FPGA implementation of an exact dot product and its application in variable-precision floating-point arithmetic

  • Authors:
  • Yuanwu Lei;Yong Dou;Yazhuo Dong;Jie Zhou;Fei Xia

  • Affiliations:
  • National Laboratory for Parallel & Distributed Processing, NUDT, Changsha, China;National Laboratory for Parallel & Distributed Processing, NUDT, Changsha, China;National Laboratory for Parallel & Distributed Processing, NUDT, Changsha, China;National Laboratory for Parallel & Distributed Processing, NUDT, Changsha, China;National Laboratory for Parallel & Distributed Processing, NUDT, Changsha, China

  • Venue:
  • The Journal of Supercomputing
  • Year:
  • 2013

Quantified Score

Hi-index 0.00

Visualization

Abstract

The current paper explores the capability and flexibility of field programmable gate-arrays (FPGAs) to implement variable-precision floating-point (VP) arithmetic. First, the VP exact dot product algorithm, which uses exact fixed-point operations to obtain an exact result, is presented. A VP multiplication and accumulation unit (VPMAC) on FPGA is then proposed. In the proposed design, the parallel multipliers generate the partial products of mantissa multiplication in parallel, which is the most time-consuming part in the VP multiplication and accumulation operation. This method fully utilizes DSP performance on FPGAs to enhance the performance of the VPMAC unit. Several other schemes, such as two-level RAM bank, carry-save accumulation, and partial summation, are used to achieve high frequency and pipeline throughput in the product accumulation stage.
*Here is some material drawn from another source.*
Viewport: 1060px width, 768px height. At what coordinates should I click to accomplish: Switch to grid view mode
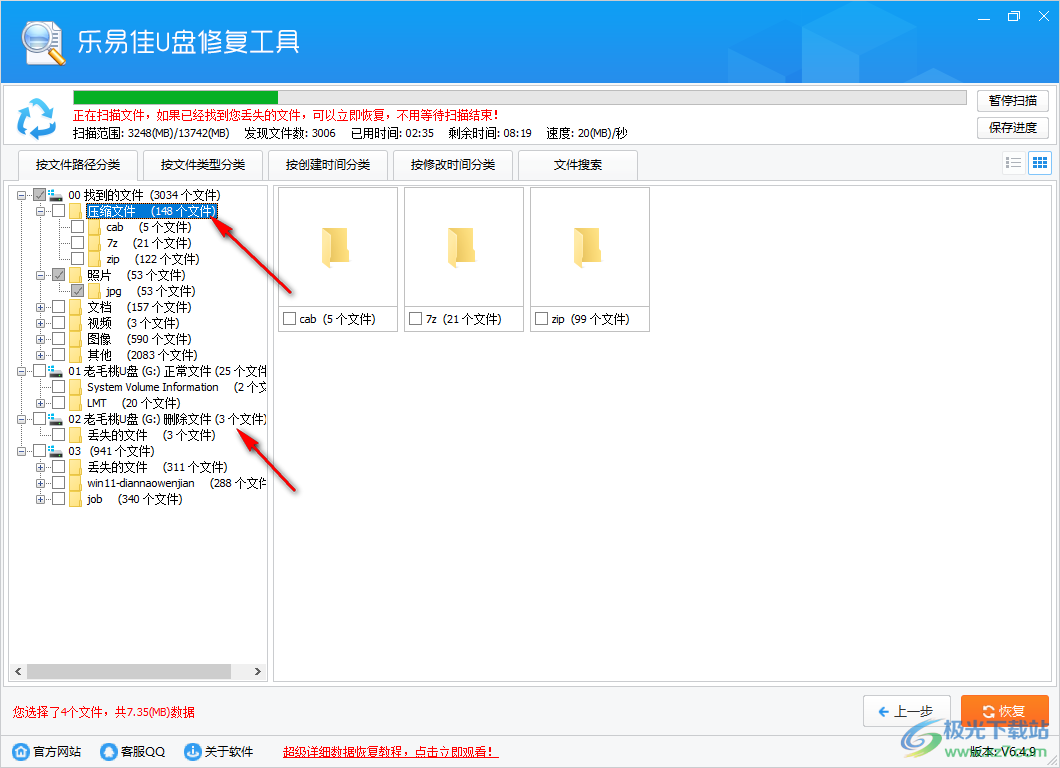(1040, 163)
The typical algorithms in Basic Linear Algorithm Subprograms (i.e., vector dot product, general matrix vector product, and general matrix multiply product), LU decomposition, and Modified Gram---Schmidt QR decomposition, are used to evaluate the performance of the VPMAC unit. Two schemes, called the VPMAC coprocessor and matrix accelerator, are presented to implement these applications. Finally, prototypes of the VPMAC unit and the matrix accelerator based on the VPMAC unit are created on a Xilinx XC6VLX760 FPGA chip.Compared with a parallel software implementation based on OpenMP running on an Intel Xeon Quad-core E5620 CPU, the VPMAC coprocessor, equipped with one VPMAC unit, achieves a maximum acceleration factor of 18X. Moreover, the matrix accelerator, which mainly consists of a linear array of eight processing elements, achieves 12X---65X better performance.